Early History of the Old Dispensary
The Old Dispensary gained its name because it long housed a dispensary on the ground floor, with a pharmacy and resident doctor. Its construction was originally commissioned by Sir Tharia Topan, who in his prime had dominated commerce in Zanzibar. The foundation stone of the “Tharia Topan Jubilee Hospital” was laid on 8th July 1885, but Sir Tharia died in India in 1891, causing an interruption to the construction. His widow decided to resume the works but her budget was exhausted in 1893 before completion of the building. Yet, the workmanship was excellent, as acknowledged by Fredrick Pordage, the consulting engineer of the British Consul who eventually saw the building through to completion in early 1894.

Exercise prompt: Write the next part of the Old Dispensary text, starting after its final sentence. The entries after this point are separate material and do not belong to the Old Dispensary text.

Extracted entries:
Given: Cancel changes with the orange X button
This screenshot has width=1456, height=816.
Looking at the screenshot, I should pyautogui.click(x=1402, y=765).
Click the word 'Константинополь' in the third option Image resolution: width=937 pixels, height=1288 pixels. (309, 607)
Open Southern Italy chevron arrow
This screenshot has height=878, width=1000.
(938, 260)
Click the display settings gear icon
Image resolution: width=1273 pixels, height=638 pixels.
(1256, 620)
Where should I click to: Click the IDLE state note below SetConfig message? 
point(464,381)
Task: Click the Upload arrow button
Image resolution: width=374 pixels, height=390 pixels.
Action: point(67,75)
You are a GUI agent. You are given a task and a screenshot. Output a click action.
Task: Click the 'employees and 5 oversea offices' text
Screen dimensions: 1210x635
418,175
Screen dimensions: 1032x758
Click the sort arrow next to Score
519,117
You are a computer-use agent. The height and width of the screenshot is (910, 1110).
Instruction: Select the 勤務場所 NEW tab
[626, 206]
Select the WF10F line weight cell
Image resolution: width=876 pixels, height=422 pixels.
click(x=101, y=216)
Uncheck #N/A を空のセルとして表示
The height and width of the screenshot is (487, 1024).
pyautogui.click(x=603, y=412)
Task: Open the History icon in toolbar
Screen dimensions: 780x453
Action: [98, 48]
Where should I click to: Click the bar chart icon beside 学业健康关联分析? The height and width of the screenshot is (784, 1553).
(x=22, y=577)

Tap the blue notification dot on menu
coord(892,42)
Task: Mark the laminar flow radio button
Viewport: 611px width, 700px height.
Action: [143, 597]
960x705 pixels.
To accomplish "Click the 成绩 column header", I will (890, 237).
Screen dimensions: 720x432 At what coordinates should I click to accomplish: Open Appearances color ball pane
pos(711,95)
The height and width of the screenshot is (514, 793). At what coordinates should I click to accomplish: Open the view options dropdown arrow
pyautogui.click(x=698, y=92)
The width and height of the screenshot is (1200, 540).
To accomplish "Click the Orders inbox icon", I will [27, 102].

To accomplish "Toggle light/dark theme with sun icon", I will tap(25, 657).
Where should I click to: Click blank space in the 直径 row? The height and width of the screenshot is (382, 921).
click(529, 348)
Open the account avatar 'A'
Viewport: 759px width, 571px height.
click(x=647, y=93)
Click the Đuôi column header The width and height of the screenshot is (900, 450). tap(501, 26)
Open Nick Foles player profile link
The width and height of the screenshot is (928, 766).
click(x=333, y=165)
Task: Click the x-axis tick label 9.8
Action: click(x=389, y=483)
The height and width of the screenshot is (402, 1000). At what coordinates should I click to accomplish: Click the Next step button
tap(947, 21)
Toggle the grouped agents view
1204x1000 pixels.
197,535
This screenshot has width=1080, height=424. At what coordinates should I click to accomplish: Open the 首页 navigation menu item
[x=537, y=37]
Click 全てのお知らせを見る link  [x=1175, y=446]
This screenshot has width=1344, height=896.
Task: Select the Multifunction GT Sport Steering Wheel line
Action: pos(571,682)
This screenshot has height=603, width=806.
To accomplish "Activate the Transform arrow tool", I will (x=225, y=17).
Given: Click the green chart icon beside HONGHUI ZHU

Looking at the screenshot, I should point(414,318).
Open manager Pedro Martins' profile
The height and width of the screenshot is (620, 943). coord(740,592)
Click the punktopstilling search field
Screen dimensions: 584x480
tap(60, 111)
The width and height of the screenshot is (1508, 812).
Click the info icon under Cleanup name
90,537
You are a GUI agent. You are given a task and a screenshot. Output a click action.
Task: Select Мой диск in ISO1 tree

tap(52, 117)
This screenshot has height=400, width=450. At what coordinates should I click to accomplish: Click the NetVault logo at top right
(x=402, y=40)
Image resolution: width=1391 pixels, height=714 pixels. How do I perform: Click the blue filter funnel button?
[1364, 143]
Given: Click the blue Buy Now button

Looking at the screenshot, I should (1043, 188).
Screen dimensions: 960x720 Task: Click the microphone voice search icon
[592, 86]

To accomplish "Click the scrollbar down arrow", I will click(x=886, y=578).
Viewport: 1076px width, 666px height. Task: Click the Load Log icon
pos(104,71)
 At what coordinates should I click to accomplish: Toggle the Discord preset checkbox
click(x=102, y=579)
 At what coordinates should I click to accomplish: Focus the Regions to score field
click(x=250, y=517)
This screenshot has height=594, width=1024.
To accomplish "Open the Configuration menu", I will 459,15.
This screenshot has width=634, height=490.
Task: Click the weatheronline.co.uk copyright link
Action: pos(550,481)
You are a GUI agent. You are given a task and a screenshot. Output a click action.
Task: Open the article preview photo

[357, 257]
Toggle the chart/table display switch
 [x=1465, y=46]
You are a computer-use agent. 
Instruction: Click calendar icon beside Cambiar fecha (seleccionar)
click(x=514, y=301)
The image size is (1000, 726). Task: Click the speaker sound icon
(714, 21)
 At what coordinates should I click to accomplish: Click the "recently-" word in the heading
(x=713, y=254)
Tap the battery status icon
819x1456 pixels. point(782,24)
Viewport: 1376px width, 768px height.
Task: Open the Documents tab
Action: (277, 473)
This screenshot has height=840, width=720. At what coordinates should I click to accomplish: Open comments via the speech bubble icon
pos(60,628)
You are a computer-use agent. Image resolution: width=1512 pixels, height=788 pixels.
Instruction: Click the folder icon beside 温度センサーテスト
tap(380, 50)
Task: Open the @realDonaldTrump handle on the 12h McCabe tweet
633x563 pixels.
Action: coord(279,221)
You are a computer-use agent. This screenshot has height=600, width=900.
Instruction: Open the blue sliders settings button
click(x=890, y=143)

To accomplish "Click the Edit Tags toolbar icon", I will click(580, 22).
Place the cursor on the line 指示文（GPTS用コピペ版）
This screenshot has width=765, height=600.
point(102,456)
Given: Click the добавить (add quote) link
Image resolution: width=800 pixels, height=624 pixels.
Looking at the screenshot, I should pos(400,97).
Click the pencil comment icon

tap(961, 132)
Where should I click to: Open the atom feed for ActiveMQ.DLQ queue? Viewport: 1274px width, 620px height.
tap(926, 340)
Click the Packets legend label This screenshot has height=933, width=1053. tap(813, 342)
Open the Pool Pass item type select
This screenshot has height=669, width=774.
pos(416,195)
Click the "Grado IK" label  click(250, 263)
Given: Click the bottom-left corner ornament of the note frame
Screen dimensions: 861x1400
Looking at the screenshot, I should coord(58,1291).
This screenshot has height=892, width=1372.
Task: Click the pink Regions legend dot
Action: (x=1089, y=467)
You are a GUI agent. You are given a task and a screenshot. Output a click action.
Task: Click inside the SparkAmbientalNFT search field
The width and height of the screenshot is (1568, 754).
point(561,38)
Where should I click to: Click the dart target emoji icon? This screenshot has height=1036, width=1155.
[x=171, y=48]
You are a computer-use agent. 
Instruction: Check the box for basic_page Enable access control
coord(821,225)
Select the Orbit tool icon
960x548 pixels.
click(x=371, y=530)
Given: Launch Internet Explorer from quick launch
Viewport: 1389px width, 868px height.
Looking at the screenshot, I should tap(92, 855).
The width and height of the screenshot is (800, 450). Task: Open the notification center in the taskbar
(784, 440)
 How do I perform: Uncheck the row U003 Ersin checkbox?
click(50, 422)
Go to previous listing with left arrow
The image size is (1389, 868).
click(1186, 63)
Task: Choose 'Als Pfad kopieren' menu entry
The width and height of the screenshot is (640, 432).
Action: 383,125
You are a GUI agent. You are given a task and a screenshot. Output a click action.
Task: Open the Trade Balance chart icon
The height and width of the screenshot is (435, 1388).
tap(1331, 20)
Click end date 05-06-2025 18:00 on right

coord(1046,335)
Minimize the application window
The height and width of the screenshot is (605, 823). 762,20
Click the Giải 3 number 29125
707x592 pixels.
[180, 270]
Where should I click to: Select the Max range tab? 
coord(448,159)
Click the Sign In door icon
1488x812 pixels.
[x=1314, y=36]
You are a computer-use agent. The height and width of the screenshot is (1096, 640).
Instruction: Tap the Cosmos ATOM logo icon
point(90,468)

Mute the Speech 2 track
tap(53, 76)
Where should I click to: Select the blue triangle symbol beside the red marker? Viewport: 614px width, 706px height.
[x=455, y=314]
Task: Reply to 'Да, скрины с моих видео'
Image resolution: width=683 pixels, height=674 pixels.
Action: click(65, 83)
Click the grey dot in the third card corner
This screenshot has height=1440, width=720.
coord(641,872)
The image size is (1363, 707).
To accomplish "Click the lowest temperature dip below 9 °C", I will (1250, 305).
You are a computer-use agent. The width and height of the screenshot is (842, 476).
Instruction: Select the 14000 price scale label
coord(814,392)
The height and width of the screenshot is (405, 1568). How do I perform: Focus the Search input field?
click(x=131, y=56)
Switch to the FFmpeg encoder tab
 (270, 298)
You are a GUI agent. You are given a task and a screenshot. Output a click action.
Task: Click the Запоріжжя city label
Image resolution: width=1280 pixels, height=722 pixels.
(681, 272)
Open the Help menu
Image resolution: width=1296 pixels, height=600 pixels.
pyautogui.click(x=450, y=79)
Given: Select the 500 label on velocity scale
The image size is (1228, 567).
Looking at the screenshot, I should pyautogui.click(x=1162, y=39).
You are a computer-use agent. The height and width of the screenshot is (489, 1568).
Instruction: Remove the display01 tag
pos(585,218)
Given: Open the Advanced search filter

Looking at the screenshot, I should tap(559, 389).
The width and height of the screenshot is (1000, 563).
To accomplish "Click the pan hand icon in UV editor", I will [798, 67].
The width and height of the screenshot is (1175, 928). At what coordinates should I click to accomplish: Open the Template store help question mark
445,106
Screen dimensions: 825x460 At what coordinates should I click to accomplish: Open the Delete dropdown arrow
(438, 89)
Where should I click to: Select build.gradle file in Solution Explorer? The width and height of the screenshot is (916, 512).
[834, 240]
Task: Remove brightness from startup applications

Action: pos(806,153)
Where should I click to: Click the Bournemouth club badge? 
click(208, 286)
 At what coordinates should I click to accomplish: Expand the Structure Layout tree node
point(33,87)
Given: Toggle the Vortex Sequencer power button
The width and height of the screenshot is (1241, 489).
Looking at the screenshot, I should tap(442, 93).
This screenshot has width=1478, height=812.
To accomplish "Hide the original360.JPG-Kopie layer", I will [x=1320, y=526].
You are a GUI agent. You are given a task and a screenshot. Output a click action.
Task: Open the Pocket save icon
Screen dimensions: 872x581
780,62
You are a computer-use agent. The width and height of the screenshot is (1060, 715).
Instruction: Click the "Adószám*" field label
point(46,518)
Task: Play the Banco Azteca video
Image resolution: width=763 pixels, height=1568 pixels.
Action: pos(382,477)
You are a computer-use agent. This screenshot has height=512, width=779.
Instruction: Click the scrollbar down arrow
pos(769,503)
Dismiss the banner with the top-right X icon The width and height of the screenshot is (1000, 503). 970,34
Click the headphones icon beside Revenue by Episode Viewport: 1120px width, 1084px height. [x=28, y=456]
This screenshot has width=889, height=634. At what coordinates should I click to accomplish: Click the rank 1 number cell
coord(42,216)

Answer to this task:
In 1900, it was bought by the estate of Nasser Nur Mahomed with the intention to use it as a charitable institution. Nur Mohamed’s trustees set up a dispensary on the ground floor of the building, and subdivided the upper two floors into apartments. This mixed use of the building continued until the revolution in 1964, when the occupants fled the island and the dispensary fell into disuse. As with most structures in Zanzibar, the Old Dispensary passed into government ownership and control.
A change in government policies in 1985 paved the way for a more liberal economic development strategy for Zanzibar, and at the same time raised questions about the maintenance of state-owned building stock in the Stone Town – much of it of considerable historic value. In October 1990, the Aga Khan Trust for Culture, through its local operating entity (Aga Khan Cultural Services – Zanzibar) leased the Old Dispensary from the government in order to restore this major landmark to it’s former splendour. After an initial phase of research, recording and design, the construction contract for the restoration was signed in April 1994, exactly one hundred years after its first completion.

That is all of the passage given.